Quantization-Aware Training (QAT)

QAT simulates INT8 quantization effects during the forward pass while keeping float32 gradients for weight updates. This generally outperforms PTSQ, especially for smaller models. The MobileNetV2 and MobileNetV3 Large pretrained quantized weights in TorchVision were produced with QAT.
from torchvision.models.quantization import mobilenet_v2
import torch

# Start from a pretrained float model
model = mobilenet_v2(weights=None, quantize=False)
model.train()

# Fuse layers in QAT mode
model.fuse_model(is_qat=True)

# Attach QAT-aware fake quantization observers
model.qconfig = torch.ao.quantization.get_default_qat_qconfig("x86")
torch.ao.quantization.prepare_qat(model, inplace=True)

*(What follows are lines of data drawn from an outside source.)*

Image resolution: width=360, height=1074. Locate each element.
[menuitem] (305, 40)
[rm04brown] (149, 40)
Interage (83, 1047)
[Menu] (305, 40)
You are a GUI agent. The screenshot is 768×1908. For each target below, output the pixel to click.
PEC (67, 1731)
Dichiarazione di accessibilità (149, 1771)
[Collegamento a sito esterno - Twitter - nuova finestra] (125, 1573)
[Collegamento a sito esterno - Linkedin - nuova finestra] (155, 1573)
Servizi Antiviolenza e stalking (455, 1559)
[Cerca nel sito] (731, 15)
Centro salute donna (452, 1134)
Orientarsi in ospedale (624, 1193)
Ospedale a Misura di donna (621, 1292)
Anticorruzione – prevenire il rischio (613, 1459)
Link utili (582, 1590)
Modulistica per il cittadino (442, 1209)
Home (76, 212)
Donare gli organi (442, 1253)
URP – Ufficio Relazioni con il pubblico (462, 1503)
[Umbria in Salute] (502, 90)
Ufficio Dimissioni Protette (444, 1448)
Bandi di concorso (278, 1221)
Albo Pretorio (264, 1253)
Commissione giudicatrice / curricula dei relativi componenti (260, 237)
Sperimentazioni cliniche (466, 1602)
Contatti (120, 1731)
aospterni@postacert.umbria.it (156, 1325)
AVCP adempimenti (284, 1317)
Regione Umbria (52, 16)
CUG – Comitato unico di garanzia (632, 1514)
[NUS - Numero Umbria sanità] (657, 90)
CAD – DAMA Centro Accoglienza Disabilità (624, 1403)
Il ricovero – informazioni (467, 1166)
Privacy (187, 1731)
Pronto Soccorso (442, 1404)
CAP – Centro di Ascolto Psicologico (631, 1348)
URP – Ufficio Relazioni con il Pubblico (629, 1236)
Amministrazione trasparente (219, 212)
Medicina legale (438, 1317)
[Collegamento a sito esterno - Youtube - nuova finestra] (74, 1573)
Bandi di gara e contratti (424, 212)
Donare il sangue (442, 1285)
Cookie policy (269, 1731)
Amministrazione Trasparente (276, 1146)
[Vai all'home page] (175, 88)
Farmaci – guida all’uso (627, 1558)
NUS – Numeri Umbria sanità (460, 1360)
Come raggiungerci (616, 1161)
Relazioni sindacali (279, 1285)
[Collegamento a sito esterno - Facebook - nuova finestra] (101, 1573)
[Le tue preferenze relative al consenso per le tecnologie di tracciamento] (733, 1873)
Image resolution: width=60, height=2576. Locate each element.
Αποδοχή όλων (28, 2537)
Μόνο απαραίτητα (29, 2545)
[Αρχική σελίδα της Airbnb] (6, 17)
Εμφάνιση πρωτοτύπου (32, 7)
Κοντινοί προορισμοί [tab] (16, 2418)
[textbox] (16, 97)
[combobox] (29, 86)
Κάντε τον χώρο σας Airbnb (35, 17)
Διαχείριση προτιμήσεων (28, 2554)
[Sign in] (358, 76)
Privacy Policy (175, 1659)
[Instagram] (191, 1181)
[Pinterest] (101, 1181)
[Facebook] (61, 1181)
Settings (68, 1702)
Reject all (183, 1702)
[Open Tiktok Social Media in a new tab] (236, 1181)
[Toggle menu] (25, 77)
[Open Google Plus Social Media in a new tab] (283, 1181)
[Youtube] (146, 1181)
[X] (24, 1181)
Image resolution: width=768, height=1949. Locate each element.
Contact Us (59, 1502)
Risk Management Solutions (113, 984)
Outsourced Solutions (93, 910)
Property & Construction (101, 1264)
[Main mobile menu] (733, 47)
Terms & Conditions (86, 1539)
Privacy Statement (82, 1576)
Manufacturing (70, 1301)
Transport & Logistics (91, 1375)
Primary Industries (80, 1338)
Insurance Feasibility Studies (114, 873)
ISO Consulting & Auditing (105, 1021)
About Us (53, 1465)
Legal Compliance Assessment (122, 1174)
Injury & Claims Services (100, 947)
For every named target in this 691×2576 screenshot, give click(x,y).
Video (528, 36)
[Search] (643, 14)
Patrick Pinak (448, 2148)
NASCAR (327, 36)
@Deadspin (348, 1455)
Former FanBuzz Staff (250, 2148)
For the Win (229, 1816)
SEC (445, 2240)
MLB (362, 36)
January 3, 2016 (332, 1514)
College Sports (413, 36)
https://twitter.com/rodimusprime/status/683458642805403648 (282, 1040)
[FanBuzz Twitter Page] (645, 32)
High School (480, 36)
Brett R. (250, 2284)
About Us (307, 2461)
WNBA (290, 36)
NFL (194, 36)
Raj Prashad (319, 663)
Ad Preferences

# Fine-tune with your training loop ...
# optimizer = torch.optim.SGD(model.parameters(), lr=1e-4)
# for epoch in range(num_epochs):
#     train_one_epoch(model, optimizer, train_dataloader)

# Convert to INT8 after fine-tuning
model.eval()
torch.ao.quantization.convert(model, inplace=True)
Quantized models only support CPU inference. Calling .cuda() or running on a GPU will raise an error. Make sure all input tensors are on CPU (tensor.cpu()) before inference.